[Opening Extract section]

Posted on 02/15/2009 3:06:05 PM PST by IbJensen
TUCSON, Ariz. -- I am a border rat. I've been one since the day I hopped back and forth between countries over a fallen, rusty barbed-wire fence in the woodland along the Arizona-Mexico line some 40 years ago. Since that act of joyful anarchy, I've traveled the entire length of the frontier numerous times, dined and slept in just about every border town on both sides and chatted with folks of high and low life throughout.
There are lots of us border rats, really -- most from the U.S. side but many from Mexico as well. We share music, food and a language. Some live within a few miles of the line and know it intimately, while others, like me, are chronic visitors.
For decades now, I've maintained that the entire border is a third country no more than 20 miles wide and about 2,000 miles long. We border rats can navigate this 40,000-square-mile turf far more easily than we could the interior of our own homelands. We know where the tortillas are thinnest, where the music is jazziest, where the cops are friendliest and where the crossings are easiest.
Horrific moments
But that was yesterday. Today the U.S.-Mexico border has been pancaked between a collapsed economy to the north and brutal drug thugs to the south. Most Mexican border towns have endured at least one horrific moment recently in which a ranking police officer or journalist or politico of some standing has been murdered or kidnapped in public, often with a number of innocents unfortunate to be near him -- almost always a him -- as collateral damage.
Then there's that ugly wall scarring our beautiful borderland, whose repulsiveness will surely outlast its short-term effectiveness.
One result of this dreadful situation is that border towns in both countries, but far more so in Mexico, have seen their economies disappear. It used to be common for borderlanders crossing over to shop, dine, visit family and friends (on both sides), see a doctor or pharmacist (the Mexican side) or just soak in a different atmosphere.
Now, from Brownsville and Matamoros on the Gulf of Mexico to San Diego and Tijuana on the Pacific coast, shopkeepers on the U.S. side see only a trickle of Mexican customers.
On the Mexican side, matters are far worse. The main boulevards, which used to jump with tourists in the cafes and in shops that sold goods from the interior, are now like streets in a ghost town.
Late one afternoon during my visit to Ciudad Acuna (est. pop. 175,000), I was shoeshine man Valencio Ayala's second customer as he wrapped up his 11-hour workday. Hidalgo Street was deserted save for one elderly American couple poignantly dancing to the sunset sounds of three street musicians.
A State Department travel alert last fall warned of violence along the Mexican border and mentioned Nogales, in the Mexican state of Sonora, by name. One week before Christmas, when Obregon Avenue in this city of about 190,000 is usually packed with shoppers from Arizona, my wife and I took a one-hour walk through town to her dentist and saw barely a handful of Americans along the way.

[Closing Extract section]

• _Exercises_
1) Please reproduce the part of the border article starting with "Then there's that" and going on through "a ghost town.".
2) Render this sentence from the border article in Spanish: "Then there's that ugly wall scarring our beautiful borderland, whose repulsiveness will surely outlast its short-term effectiveness."
The rows that follow have nothing to do with the border article.

[Opening Given data section]

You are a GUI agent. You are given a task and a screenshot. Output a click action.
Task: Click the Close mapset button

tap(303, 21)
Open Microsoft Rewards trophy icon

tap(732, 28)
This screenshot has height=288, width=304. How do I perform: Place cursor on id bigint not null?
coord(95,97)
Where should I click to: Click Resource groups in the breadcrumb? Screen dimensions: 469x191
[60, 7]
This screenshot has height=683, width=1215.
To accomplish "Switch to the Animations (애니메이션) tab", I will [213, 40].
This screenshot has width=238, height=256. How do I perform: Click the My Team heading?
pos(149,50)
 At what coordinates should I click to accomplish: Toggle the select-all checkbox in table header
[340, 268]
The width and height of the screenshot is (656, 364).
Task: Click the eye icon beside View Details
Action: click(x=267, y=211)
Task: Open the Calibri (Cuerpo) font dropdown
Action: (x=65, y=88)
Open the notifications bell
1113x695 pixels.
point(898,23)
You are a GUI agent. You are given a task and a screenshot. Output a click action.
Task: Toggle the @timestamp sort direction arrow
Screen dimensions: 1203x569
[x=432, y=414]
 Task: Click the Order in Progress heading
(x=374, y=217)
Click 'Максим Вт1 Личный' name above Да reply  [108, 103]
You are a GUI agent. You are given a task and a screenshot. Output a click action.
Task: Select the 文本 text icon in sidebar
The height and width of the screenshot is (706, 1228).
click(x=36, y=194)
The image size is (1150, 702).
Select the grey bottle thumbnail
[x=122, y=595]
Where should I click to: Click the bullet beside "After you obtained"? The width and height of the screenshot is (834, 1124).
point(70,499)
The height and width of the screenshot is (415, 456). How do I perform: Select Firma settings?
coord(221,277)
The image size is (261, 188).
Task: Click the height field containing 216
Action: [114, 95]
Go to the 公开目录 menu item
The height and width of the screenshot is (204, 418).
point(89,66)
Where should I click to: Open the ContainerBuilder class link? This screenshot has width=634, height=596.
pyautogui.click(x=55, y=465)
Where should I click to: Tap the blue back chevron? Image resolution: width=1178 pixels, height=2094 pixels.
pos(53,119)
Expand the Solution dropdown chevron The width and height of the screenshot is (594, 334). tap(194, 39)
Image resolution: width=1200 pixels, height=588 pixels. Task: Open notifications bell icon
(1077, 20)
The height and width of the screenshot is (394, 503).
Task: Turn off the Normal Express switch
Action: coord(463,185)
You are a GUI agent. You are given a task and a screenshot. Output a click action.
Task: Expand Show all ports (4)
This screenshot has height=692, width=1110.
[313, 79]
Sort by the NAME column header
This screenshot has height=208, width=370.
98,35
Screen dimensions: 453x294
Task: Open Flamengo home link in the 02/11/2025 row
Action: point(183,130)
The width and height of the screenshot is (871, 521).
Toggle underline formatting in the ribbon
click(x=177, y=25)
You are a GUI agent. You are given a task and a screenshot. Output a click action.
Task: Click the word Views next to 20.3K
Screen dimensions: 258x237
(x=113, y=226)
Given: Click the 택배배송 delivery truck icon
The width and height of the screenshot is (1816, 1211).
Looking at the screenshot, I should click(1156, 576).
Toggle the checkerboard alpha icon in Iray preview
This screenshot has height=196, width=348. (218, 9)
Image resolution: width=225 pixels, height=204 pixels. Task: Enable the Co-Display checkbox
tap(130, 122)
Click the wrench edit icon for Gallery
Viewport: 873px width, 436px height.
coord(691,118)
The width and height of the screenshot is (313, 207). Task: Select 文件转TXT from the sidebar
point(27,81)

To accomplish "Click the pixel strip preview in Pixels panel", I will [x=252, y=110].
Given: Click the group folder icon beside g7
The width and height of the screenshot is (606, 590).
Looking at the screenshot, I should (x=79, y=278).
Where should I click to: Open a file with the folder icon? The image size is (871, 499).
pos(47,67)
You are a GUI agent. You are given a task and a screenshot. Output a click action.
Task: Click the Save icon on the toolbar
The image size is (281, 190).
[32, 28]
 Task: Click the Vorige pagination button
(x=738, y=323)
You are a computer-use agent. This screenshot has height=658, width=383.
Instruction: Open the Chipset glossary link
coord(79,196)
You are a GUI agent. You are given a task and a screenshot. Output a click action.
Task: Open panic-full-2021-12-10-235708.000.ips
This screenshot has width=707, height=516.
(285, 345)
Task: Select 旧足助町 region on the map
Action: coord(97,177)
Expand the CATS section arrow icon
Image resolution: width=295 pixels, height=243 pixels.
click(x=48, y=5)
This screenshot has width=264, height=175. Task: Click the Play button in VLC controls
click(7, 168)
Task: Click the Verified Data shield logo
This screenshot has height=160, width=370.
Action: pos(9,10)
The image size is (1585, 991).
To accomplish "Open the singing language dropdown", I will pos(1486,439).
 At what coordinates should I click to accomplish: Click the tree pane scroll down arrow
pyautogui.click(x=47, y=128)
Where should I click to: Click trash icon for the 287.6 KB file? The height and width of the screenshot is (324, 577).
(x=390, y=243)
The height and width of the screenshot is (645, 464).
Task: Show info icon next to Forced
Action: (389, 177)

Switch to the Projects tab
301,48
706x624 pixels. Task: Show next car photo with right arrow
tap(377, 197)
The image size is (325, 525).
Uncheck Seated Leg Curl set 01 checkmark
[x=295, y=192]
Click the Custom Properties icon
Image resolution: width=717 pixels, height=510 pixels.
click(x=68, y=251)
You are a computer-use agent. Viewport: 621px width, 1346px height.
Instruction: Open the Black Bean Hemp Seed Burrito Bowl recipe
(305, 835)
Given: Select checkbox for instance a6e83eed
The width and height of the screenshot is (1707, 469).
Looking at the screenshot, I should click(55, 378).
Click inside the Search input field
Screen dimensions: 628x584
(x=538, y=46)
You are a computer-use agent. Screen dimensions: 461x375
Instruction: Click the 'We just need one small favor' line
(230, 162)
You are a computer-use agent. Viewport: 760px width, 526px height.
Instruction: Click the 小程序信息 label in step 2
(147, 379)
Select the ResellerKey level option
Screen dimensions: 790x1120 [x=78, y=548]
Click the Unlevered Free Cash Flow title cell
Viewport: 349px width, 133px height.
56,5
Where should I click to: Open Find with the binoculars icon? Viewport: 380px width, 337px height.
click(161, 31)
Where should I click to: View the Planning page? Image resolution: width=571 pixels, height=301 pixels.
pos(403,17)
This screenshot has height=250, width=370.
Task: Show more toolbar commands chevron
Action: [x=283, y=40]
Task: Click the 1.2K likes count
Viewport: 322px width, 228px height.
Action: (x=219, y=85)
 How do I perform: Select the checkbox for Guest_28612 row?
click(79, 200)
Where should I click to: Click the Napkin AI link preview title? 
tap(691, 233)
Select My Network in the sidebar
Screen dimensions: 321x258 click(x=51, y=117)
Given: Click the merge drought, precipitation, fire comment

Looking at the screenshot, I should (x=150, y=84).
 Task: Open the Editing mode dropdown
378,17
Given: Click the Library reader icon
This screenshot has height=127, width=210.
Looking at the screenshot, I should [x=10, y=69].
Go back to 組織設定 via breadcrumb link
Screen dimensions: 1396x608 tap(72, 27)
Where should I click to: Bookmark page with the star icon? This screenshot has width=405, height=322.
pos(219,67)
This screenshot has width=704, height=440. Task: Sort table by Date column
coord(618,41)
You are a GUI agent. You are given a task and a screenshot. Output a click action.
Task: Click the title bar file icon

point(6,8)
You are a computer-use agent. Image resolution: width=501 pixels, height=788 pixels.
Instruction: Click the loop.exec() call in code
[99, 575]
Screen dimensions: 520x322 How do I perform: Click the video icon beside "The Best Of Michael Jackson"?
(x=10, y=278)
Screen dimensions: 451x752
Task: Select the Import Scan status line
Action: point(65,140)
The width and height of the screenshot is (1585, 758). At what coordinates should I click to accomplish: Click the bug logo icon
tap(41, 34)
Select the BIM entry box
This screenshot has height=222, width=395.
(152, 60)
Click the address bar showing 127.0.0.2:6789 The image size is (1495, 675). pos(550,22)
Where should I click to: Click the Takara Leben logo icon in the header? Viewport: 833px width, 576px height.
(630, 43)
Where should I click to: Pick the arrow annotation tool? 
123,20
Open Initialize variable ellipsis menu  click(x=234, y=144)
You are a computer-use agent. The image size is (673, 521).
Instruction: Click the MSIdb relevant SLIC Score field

[Closing Given data section]

• _Results_
1)
Then there's that ugly wall scarring our beautiful borderland, whose repulsiveness will surely outlast its short-term effectiveness.
One result of this dreadful situation is that border towns in both countries, but far more so in Mexico, have seen their economies disappear. It used to be common for borderlanders crossing over to shop, dine, visit family and friends (on both sides), see a doctor or pharmacist (the Mexican side) or just soak in a different atmosphere.
Now, from Brownsville and Matamoros on the Gulf of Mexico to San Diego and Tijuana on the Pacific coast, shopkeepers on the U.S. side see only a trickle of Mexican customers.
On the Mexican side, matters are far worse. The main boulevards, which used to jump with tourists in the cafes and in shops that sold goods from the interior, are now like streets in a ghost town.

2) Y luego está ese feo muro que desfigura nuestra hermosa zona fronteriza, cuya repugnancia sin duda durará más que su eficacia a corto plazo.